* **ACTION ITEM**
In the listing below, find the line containing "This screenshot has height=682, width=1000." and the line containing "Click the Fresh Room row label". Repeat exactly those two lines and every line between them.
── TASK INPUTS ──
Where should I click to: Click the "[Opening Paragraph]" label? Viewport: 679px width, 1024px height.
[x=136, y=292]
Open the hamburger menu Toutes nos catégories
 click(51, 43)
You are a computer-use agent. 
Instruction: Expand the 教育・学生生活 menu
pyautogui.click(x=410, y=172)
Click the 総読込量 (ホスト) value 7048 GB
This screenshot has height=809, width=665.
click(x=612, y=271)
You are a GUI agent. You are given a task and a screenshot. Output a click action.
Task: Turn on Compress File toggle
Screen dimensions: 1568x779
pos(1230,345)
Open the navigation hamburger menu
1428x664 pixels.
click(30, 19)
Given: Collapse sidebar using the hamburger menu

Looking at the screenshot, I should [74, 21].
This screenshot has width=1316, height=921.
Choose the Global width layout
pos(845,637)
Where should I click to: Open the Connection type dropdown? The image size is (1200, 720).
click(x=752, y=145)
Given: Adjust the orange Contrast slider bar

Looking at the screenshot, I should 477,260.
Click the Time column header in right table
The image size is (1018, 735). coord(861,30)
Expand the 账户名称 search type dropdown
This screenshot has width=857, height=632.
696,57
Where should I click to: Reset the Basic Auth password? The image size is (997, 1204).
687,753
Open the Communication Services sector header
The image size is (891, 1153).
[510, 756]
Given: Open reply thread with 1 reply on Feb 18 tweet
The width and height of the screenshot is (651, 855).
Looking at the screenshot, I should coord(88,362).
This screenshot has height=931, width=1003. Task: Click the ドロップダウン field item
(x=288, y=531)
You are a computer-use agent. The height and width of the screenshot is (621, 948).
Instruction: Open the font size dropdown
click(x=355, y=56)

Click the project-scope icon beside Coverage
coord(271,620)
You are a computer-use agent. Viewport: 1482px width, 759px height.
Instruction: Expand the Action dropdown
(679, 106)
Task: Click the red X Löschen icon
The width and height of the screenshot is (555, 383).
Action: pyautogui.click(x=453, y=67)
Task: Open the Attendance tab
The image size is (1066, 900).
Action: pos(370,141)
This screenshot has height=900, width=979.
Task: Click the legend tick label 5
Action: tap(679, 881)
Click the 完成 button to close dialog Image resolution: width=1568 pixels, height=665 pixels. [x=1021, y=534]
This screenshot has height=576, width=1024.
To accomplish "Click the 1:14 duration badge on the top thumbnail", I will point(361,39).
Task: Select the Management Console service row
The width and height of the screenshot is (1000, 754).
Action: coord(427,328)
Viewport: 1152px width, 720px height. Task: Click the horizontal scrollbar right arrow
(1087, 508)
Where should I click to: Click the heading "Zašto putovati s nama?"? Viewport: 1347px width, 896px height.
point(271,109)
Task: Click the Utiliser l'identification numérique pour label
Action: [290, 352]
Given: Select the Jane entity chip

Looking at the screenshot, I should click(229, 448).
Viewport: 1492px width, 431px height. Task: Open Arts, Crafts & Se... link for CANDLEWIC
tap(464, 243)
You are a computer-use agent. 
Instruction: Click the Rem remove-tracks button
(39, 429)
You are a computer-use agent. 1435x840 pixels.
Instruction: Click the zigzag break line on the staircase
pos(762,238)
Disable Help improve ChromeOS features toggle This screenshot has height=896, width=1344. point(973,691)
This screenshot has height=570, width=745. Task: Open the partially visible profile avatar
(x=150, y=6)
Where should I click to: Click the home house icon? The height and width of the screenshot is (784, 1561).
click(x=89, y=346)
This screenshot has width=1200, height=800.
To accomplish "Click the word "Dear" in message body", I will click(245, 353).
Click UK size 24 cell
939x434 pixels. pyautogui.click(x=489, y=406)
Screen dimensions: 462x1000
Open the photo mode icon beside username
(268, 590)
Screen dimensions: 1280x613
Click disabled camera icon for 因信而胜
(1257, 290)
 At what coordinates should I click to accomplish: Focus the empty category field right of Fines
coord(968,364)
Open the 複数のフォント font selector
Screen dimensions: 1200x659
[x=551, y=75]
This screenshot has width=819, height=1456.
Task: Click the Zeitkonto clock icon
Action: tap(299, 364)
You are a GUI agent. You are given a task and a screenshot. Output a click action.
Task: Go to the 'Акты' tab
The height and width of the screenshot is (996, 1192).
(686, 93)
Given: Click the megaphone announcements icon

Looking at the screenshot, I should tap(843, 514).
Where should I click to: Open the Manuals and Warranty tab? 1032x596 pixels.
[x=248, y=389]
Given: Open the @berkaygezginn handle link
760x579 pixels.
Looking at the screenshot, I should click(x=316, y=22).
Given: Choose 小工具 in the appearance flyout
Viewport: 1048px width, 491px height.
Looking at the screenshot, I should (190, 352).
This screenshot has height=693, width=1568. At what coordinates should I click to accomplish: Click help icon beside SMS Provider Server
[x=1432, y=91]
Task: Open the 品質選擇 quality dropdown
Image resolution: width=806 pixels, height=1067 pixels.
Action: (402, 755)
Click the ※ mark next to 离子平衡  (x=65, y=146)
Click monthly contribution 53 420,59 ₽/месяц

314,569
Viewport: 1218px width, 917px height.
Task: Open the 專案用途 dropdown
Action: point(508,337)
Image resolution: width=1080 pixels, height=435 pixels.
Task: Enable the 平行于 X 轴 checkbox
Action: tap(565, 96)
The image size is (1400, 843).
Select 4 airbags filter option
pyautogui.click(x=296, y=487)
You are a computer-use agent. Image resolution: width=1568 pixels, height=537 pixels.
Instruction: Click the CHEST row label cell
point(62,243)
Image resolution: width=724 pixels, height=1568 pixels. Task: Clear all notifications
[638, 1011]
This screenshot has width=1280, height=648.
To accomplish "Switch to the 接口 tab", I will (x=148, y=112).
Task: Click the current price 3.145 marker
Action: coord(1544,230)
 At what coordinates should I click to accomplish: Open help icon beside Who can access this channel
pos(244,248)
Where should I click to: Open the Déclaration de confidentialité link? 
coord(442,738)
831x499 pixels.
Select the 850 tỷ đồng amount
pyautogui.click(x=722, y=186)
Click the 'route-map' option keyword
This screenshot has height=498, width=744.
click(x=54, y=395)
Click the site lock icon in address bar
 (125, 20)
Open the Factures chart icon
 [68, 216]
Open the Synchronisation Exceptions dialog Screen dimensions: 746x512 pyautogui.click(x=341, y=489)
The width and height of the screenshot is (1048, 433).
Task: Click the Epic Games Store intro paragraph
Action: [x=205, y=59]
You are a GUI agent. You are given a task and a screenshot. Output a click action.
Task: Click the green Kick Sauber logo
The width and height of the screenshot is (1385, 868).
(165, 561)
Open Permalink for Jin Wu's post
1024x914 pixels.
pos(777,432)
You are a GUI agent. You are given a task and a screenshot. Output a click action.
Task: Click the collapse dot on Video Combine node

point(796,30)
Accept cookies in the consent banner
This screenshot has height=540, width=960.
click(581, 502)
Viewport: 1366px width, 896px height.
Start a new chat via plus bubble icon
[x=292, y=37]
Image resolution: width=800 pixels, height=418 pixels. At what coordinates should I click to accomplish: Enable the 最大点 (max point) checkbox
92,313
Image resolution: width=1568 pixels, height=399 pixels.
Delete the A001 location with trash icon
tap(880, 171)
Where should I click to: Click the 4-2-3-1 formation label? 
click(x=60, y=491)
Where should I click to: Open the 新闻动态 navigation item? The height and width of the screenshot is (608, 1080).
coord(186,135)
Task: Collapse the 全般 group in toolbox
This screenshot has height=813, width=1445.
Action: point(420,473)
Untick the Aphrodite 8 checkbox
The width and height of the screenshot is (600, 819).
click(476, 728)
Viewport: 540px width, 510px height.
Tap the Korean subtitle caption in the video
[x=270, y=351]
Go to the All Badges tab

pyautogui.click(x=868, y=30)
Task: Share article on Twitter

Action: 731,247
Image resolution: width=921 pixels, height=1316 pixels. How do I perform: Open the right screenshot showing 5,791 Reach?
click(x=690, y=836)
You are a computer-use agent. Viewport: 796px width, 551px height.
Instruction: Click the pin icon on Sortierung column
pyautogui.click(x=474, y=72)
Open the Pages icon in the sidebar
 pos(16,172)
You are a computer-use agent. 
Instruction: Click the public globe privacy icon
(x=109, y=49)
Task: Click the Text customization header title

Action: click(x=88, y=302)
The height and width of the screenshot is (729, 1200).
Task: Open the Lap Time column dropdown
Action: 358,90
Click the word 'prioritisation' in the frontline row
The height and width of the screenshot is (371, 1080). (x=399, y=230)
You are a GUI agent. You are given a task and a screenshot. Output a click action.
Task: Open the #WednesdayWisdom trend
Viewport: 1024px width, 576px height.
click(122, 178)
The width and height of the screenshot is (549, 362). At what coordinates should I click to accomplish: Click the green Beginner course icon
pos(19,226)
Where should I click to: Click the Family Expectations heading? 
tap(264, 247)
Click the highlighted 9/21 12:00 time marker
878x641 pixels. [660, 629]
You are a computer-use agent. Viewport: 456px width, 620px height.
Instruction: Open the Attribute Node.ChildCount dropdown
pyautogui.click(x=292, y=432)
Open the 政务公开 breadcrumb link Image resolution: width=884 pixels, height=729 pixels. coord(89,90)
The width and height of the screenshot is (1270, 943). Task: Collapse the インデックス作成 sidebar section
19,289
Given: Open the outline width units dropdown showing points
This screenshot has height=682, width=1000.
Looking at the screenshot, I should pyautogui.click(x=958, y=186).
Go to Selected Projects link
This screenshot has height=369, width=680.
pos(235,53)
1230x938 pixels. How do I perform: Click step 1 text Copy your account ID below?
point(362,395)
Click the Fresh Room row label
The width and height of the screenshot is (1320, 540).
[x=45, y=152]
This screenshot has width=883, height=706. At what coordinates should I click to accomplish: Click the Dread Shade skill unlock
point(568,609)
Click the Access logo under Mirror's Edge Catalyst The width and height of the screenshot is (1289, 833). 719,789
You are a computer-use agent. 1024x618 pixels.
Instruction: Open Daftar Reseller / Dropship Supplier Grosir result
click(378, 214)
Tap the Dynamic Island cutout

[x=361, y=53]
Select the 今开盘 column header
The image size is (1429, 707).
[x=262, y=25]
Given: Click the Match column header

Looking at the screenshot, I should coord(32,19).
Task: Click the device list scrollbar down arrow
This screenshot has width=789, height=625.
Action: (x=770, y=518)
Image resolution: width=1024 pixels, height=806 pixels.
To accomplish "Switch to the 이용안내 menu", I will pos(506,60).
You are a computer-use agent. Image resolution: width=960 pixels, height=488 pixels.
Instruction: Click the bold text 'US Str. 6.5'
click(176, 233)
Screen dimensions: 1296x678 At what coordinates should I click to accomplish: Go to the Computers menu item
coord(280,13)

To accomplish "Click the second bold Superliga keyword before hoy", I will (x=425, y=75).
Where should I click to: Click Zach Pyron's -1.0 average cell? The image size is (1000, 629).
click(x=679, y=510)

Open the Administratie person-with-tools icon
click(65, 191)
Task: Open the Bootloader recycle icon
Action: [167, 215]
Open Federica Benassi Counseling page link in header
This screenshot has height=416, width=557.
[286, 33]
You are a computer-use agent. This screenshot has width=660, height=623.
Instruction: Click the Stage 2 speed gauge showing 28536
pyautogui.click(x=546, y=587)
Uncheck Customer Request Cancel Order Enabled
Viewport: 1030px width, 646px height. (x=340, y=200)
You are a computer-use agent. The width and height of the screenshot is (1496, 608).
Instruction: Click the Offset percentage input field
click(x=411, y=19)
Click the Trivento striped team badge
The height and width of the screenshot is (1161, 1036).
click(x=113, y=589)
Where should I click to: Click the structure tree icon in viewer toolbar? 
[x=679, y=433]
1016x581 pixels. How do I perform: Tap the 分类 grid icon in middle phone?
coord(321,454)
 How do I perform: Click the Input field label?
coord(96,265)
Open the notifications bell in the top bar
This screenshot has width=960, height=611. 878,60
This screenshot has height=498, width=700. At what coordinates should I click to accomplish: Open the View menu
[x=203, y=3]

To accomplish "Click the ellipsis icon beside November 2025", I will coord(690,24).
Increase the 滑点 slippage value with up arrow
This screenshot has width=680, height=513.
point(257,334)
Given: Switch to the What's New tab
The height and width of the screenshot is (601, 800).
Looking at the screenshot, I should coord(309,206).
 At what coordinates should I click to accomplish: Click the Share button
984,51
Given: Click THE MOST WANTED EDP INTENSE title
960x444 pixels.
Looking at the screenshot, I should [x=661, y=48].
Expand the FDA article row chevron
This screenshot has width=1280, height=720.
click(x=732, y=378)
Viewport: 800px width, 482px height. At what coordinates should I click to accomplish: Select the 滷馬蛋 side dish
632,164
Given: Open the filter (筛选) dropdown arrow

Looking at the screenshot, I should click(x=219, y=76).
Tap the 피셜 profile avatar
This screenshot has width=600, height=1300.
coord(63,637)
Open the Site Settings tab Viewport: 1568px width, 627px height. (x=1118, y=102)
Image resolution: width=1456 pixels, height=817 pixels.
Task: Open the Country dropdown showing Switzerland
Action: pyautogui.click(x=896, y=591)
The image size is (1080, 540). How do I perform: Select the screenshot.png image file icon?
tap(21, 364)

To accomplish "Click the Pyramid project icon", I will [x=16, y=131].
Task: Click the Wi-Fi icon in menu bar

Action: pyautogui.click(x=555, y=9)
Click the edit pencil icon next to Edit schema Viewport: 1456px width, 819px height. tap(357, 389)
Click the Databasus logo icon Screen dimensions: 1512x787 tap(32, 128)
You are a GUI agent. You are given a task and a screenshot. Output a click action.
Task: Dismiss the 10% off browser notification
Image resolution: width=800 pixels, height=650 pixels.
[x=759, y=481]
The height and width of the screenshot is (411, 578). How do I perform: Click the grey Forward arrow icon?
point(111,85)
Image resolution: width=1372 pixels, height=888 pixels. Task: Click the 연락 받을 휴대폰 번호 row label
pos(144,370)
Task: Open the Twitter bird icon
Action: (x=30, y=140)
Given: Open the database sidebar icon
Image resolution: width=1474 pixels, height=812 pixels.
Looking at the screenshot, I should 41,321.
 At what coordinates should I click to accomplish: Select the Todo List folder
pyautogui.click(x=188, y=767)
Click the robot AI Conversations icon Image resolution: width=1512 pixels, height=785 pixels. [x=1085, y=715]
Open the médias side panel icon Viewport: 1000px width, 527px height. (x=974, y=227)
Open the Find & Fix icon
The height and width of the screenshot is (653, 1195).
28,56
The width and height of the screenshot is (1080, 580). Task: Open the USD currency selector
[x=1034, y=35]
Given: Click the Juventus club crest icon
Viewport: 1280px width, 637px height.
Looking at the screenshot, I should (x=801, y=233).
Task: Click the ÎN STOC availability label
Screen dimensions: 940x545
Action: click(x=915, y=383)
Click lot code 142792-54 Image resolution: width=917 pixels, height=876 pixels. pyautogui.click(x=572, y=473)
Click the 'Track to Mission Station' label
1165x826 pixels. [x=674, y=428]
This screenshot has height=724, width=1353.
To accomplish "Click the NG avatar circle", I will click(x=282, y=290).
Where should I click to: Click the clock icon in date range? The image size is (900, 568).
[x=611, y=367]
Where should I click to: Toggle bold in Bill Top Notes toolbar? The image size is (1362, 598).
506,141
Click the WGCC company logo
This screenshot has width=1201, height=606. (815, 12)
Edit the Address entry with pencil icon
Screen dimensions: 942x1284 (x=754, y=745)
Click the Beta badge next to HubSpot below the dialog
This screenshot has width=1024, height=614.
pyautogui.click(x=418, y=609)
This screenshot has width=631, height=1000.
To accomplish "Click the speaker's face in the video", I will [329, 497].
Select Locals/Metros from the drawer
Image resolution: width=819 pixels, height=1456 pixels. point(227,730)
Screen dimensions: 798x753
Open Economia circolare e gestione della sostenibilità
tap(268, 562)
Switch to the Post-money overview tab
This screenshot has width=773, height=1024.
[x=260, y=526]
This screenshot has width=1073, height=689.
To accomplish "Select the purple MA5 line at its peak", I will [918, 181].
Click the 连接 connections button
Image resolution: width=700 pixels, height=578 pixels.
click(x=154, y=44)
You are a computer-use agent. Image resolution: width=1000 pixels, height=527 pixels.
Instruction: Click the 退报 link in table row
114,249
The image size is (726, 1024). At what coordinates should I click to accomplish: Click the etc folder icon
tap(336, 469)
───
* **WRITTEN REPLY**
This screenshot has height=682, width=1000.
Looking at the screenshot, I should pyautogui.click(x=958, y=186).
Go to Selected Projects link
This screenshot has height=369, width=680.
pos(235,53)
1230x938 pixels. How do I perform: Click step 1 text Copy your account ID below?
point(362,395)
Click the Fresh Room row label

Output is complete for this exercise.